▸ EXERCISE GOAL: Can you extend the passage below on low-band 5G phones and spectrum, picking up after its final sentence?

▸ EXCERPTED PASSAGE:

Customers of the low-band phones are also likely to be disappointed. The two new low-band spectrums being used are great at penetrating buildings, and so data coverage might improve indoors. However, low-band spectrum, by definition, doesn’t carry a lot of bandwidth. A customer with a low-band 5G phone will likely get data speeds similar to 4G LTE. That is predicated upon living or working close to cell sites that have been upgraded to the new low-band spectrum – because many cell sites won’t yet carry the new spectrum.

There might be a short period of time where a customer with a low-band phone sees better performance – but that will be because they will be one of the few users of the new spectrum. As the more people use the new spectrum bands, the performance will look like that in similar bands of spectrum. I remember how early customers with 4G LTE praised the fast speeds, but those fast speeds fell back to normal within a short period of time.

The real bang with low-band spectrum will come in a few years after the cellular carriers perfect and integrate dynamic spectrum sharing into the 5G architecture. This is one of the new 5G features that let the cellular carriers combine multiple frequencies into a single data path to a customer. Today, a customer with one of the low-band phones will either be using the new low-band spectrum or traditional 4G LTE spectrum – but not both at the same time. The other benefit of the lower spectrum bands is that the spectrum will travel farther from a cell site, albeit at slower speeds.

▸ PROVIDED DATA:
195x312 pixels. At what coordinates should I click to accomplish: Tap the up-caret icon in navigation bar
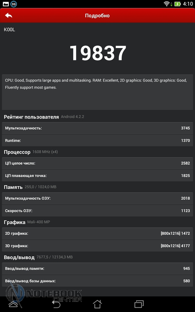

▸ RESPONSE:
The new phones will be confusing to customers for another reason – customers won’t be able to use these new phones to change carriers. A phone that can receive AT&T’s 850 MHz spectrum is not going to receive T-Mobile’s 600 MHz spectrum. A customer changing carriers with one of the new phones is going to only get traditional 4G LTE at a different carrier. This is going to become the new norm for the next decade as the carriers start using drastically different bands of spectrum.

Unfortunately, the cellular companies aren’t being straight with customers and are touting these new phones as high-performance 5G. The phones are not yet 5G since they don’t incorporate the best new features of the 5G standards – instead, they are 4G LTE phones that are adding new choices of spectrum. Perhaps the new phones can be labeled as 4.1 G, but I think even that would be generous.

The other big problem with the first generation of phones is that they will be obsolete once the carriers start adding the new 5G functions. 5G has a lot of great features coming including dynamic spectrum sharing (combines multiple frequencies), frequency slicing (gives each customer a data connection to match what they are trying to do), and the ability to connect to more than one cellular tower. This is going to be a problem between now and the time that 5G is mature – any 5G phone already in use won’t be able to handle any new feature as it’s introduced. Every 5G phone sold for the next decade will almost instantly be obsolete in terms of not being able to use new features.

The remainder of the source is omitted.